Background and Aim: Non-invasive monitoring of serum potassium and calcium concentration ([K+] and [Ca2+]) can help to prevent arrhythmia in kidney patients. Current electrocardiogram (ECG) markers, including the width Tw and the time-warped temporal morphological variability dwu of the T wave, correlate significantly with [K+] and [Ca2+] but these relations are highly variable between patients. We hypothesized that inter-individual differences in cell type distribution across the ventricular wall can explain this variability.
Methods: We computed Tw and dwu in ECGs simulated with human heart-torso models with different proportions of endocardial, midmyocardial, and epicardial cells, while varying [K+] (3-6.2mM) and [Ca2+] (1.4-3.2mM). Electrical activity was simulated with a reaction-diffusion model with modified Ten Tusscher-Panfilov dynamics. Results were compared to measurements from 29 end-stage renal disease patients undergoing hemodialysis.
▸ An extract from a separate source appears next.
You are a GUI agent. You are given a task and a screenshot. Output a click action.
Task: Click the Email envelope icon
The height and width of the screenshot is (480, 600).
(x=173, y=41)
Results: Tw and dwu correlated strongly with [K+] (absolute median Pearson correlation coefficient r ranging from 0.70 to 0.93) and [Ca2+] (r ranging from 0.69 to 0.86) in the simulated cases and patients. Different cell type distributions reproduced inter-patient variability, with the same sign and magnitude of r in simulations as in patients.
Conclusion: Variations in the morphology and duration of the T wave were related to [K+] and [Ca2+] variations in our models and in the patients, with the observed high inter-individual variability in patients well reproduced by variations in cell type distribution across the ventricular wall.